Posted to users@nifi.apache.org by Mark Petronic <ma...@gmail.com> on 2015/11/06 06:05:33 UTC

MergeContent - Question on interplay of max bins, duration, and size with numerous correlation variable values

I was expecting that, if is set min bin size to 128 mb and max to 512 mb
and bin duration to 60s and max bins to 100 and if data was flowing quick
enough so that I received more than 512 MB in 60 sec (all flow files are
keyed to the same correlation variable in the case), that I would see
output flow files of around the max of 512 mb. But that is not what I see.
I played around with changing the max bins and duration but still don't
seem to be able to "force" large files. Instead I see files around 100 -150
mb. Can someone point me to a more detailed description of how the binning
logic works? Would like to understand the interplay between the number of
bins, duration, and size when you have sets of flow files coming in that
are linked to different correlation variables. In my case, if I process all
my file types, I have about 19 different classes of data so there are 19
different values for the correlation variable I use "StatClass". Why would
one want many or few max bins?
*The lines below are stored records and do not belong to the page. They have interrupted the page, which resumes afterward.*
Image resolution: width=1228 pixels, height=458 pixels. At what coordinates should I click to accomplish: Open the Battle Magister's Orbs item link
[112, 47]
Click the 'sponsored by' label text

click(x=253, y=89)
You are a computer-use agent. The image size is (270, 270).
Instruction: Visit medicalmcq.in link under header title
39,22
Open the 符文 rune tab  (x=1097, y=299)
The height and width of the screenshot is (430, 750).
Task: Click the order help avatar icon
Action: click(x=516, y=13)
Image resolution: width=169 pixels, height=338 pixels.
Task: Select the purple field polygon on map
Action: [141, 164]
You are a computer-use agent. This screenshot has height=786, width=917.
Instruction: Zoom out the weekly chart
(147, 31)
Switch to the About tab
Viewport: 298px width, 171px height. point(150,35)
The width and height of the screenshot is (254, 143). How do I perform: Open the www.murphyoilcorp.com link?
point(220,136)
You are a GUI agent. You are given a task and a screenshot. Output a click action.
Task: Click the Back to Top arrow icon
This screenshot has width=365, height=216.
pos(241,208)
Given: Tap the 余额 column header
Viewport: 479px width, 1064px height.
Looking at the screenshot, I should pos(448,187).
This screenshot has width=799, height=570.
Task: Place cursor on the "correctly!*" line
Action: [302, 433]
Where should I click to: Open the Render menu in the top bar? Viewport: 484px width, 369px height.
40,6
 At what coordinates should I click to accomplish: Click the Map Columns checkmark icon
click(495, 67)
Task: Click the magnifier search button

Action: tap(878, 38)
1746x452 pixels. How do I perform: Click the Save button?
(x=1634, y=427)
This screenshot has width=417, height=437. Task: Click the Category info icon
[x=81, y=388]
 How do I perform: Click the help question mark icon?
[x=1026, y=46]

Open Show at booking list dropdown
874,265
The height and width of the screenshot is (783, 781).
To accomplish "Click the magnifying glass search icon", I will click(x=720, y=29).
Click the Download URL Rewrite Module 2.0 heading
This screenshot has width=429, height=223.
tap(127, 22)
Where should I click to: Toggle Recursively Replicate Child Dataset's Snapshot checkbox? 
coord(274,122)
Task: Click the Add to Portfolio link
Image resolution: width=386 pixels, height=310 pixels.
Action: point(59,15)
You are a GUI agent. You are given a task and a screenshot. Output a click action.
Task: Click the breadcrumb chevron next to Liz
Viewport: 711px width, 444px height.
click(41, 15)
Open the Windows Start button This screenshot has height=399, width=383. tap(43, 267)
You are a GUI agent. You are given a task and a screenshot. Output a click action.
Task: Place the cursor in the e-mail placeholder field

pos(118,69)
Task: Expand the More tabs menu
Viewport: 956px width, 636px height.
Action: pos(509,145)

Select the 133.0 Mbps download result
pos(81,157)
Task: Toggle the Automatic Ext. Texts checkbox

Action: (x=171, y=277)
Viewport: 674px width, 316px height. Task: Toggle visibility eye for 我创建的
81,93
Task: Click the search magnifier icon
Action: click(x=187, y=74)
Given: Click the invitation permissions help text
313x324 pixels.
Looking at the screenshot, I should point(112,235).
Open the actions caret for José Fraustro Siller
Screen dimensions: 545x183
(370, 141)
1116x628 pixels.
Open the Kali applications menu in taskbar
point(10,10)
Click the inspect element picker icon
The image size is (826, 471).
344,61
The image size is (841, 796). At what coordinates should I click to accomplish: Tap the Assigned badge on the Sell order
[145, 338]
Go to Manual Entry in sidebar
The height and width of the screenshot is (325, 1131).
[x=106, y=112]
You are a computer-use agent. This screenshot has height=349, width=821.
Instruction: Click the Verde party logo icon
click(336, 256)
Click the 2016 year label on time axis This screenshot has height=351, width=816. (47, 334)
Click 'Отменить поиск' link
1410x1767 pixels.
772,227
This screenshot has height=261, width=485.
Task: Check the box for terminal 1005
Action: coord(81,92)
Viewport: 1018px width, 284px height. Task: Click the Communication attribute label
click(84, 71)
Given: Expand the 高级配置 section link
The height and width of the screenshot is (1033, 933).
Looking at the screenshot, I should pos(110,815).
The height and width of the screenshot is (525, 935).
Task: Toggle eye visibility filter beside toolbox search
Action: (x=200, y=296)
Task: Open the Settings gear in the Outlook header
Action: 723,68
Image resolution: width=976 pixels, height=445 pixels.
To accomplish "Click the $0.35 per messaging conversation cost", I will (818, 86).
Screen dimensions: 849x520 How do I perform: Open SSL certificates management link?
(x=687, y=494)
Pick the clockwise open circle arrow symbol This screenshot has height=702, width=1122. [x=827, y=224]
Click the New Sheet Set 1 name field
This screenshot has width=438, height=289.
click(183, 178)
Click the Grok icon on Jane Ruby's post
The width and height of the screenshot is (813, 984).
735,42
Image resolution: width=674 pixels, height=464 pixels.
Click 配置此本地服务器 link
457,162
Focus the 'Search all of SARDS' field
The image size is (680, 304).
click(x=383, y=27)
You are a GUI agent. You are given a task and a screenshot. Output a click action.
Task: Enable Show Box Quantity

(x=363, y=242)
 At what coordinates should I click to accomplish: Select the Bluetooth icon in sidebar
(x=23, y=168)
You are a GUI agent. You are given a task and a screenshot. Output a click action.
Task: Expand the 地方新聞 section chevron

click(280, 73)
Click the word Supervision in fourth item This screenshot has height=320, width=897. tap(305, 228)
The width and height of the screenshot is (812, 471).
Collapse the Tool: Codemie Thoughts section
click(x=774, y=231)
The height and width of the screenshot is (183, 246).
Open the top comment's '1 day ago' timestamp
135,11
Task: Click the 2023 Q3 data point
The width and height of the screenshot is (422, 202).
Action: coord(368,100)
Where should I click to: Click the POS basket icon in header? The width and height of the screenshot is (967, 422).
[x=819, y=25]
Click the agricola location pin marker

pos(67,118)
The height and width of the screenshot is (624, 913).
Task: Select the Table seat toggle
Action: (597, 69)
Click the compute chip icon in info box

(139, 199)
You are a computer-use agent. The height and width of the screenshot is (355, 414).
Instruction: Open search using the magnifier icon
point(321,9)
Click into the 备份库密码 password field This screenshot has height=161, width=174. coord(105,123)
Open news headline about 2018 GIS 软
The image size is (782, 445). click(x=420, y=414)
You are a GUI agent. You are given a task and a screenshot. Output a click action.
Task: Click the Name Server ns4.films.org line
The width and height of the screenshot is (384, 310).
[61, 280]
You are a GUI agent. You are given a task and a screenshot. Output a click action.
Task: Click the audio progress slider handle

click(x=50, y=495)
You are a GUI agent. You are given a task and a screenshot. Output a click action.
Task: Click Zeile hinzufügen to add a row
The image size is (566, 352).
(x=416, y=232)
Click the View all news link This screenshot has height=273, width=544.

Does a larger value of duration will put
more memory pressure on the JVM or are the bins accumulated as files on
disk rather than in memory? I am trying to produce large files for HDFS
storage from a stream of many smaller files.

Thanks

Re: MergeContent - Question on interplay of max bins, duration, and size with numerous correlation variable values

Posted by Andre <an...@fucs.org>.
Mark,

I asked this question a few week ago.

Here's the thread (Subject: Interaction between MergeContent parameters):

http://mail-archives.apache.org/mod_mbox/nifi-users/201510.mbox/%3CCACkT4wYfUS_9WFuK8YUy88AKKGTTrgvpNOFhxok_QUA_J%3DCtGg%40mail.gmail.com%3E

Cheers


On Fri, Nov 6, 2015 at 4:05 PM, Mark Petronic <ma...@gmail.com> wrote:
> I was expecting that, if is set min bin size to 128 mb and max to 512 mb and
> bin duration to 60s and max bins to 100 and if data was flowing quick enough
> so that I received more than 512 MB in 60 sec (all flow files are keyed to
> the same correlation variable in the case), that I would see output flow
> files of around the max of 512 mb. But that is not what I see. I played
> around with changing the max bins and duration but still don't seem to be
> able to "force" large files. Instead I see files around 100 -150 mb. Can
> someone point me to a more detailed description of how the binning logic
> works? Would like to understand the interplay between the number of bins,
> duration, and size when you have sets of flow files coming in that are
> linked to different correlation variables. In my case, if I process all my
> file types, I have about 19 different classes of data so there are 19
> different values for the correlation variable I use "StatClass". Why would
> one want many or few max bins? Does a larger value of duration will put more
> memory pressure on the JVM or are the bins accumulated as files on disk
> rather than in memory? I am trying to produce large files for HDFS storage
> from a stream of many smaller files.
>
> Thanks